An equilateral triangle-shaped wire is rebent to form a circular ring. Let the side of the equilateral triangle be $13.2$ cm (given in the figure). The perimeter of the triangle = $3 \times 13.2 = 39.6$ cm. This length is equal to the circumference of the circular ring, so $2\pi r = 39.6$. $r = \frac{39.6}{2\pi} = \frac{39.6}{2 \times \frac{22}{7}} = \frac{39.6 \times 7}{2 \times 22} = \frac{39.6 \times 7}{44} = 0.9 \times 7 = 6.3$ cm.

8. Question 8: Find the area of the parallelogram

One side of a parallelogram is 16 cm, and the distance from this side to the opposite side (height) is 7.5 cm. The area of a parallelogram is given by $base \times height = 16 \times 7.5 = 120$ cm$^2$.

9. Question 9: Find the area of the circle

The difference between the circumference and the radius of a circle is 37 cm. $2\pi r - r = 37$, so $r(2\pi - 1) = 37$. $r(2 \times \frac{22}{7} - 1) = 37$. $r(\frac{44}{7} - 1) = 37$. $r(\frac{44-7}{7}) = 37$. $r(\frac{37}{7}) = 37$. $r = 7$ cm.
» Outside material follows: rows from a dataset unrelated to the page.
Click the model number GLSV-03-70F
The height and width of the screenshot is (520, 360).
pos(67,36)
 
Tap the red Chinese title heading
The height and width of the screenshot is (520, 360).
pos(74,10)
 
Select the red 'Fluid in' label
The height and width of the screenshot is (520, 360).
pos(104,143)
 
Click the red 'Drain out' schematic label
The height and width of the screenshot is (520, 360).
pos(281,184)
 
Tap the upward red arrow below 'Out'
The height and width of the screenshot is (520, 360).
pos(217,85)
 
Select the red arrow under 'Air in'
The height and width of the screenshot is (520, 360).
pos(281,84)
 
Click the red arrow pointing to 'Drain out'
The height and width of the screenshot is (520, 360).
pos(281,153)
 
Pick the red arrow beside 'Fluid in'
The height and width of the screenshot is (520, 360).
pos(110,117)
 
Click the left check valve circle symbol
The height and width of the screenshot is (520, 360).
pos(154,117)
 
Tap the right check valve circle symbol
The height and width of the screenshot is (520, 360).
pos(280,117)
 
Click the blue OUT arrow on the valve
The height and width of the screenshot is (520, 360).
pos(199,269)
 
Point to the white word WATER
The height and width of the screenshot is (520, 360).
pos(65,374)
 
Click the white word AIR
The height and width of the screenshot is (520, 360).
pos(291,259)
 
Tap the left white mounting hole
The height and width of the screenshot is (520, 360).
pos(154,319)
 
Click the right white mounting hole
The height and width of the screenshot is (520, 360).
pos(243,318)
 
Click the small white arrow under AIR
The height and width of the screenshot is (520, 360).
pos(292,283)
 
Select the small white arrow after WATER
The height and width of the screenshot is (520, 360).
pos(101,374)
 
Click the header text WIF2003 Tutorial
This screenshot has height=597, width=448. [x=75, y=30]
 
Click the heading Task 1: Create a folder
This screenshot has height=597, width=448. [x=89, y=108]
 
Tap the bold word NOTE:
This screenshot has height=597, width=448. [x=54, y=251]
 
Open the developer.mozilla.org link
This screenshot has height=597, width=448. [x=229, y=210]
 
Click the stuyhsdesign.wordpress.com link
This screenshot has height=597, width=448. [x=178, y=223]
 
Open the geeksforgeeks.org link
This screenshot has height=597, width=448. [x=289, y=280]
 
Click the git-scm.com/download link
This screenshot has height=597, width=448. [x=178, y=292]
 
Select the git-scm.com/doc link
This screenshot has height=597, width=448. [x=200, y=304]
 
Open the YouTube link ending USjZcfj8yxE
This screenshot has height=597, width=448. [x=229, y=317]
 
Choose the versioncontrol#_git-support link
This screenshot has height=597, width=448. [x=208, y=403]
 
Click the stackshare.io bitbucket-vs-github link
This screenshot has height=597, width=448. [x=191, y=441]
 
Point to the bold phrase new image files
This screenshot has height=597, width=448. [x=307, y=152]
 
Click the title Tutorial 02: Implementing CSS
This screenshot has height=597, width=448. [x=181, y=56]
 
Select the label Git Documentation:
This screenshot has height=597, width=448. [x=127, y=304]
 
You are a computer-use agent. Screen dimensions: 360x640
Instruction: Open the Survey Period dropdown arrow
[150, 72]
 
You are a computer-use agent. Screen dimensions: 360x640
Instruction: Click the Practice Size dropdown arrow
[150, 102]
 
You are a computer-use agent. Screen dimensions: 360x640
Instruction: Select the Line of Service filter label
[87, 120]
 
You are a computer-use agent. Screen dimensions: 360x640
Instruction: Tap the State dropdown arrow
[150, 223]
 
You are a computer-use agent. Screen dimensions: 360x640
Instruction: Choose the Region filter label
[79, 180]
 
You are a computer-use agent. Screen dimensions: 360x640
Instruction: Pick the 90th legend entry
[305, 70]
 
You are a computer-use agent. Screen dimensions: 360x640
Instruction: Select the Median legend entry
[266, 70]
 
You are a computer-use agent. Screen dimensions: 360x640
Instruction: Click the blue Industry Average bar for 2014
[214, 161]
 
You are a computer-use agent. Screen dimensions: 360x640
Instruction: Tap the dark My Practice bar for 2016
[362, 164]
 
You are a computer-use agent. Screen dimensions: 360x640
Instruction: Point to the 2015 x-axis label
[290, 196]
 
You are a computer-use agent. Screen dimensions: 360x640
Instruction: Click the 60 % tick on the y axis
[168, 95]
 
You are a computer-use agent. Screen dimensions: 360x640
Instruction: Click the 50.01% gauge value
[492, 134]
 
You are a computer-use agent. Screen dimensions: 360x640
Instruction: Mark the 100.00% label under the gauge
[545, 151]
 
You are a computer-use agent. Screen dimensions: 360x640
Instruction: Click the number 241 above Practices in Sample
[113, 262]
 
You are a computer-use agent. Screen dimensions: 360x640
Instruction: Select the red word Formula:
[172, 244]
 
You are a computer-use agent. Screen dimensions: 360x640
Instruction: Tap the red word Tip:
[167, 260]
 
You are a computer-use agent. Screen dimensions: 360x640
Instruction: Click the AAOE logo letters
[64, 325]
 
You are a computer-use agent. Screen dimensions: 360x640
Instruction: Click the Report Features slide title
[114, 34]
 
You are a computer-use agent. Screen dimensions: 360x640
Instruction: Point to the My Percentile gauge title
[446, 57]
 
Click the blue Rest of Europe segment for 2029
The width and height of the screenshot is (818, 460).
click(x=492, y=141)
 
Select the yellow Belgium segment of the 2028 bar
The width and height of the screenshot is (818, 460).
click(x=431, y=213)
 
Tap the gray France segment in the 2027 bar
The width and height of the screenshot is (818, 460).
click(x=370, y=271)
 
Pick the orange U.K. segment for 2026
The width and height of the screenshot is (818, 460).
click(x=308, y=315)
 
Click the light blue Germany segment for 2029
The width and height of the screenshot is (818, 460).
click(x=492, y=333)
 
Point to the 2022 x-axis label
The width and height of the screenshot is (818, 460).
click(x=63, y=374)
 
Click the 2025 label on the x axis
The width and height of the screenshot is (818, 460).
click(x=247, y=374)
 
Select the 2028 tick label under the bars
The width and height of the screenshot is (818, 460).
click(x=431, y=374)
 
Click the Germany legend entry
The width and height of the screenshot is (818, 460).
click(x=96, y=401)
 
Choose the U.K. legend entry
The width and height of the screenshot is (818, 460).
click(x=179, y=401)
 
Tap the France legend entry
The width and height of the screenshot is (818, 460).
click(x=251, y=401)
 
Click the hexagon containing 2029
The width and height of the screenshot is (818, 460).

The area of the circle is $\pi r^2 = \frac{22}{7} \times 7^2 = \frac{22}{7} \times 49 = 22 \times 7 = 154$ cm$^2$.

10. Question 10: Find the area of the shaded region

O is the center. Two concentric circles are shown. Radius of larger circle is 14 cm and radius of smaller circle is 7 cm. The area of the shaded region = Area of larger circle - Area of smaller circle. Area of larger circle $= \pi (14)^2 = \frac{22}{7} \times 196 = 22 \times 28 = 616$ cm$^2$. Area of smaller circle $= \pi (7)^2 = \frac{22}{7} \times 49 = 22 \times 7 = 154$ cm$^2$. Area of shaded region $= 616 - 154 = 462$ cm$^2$.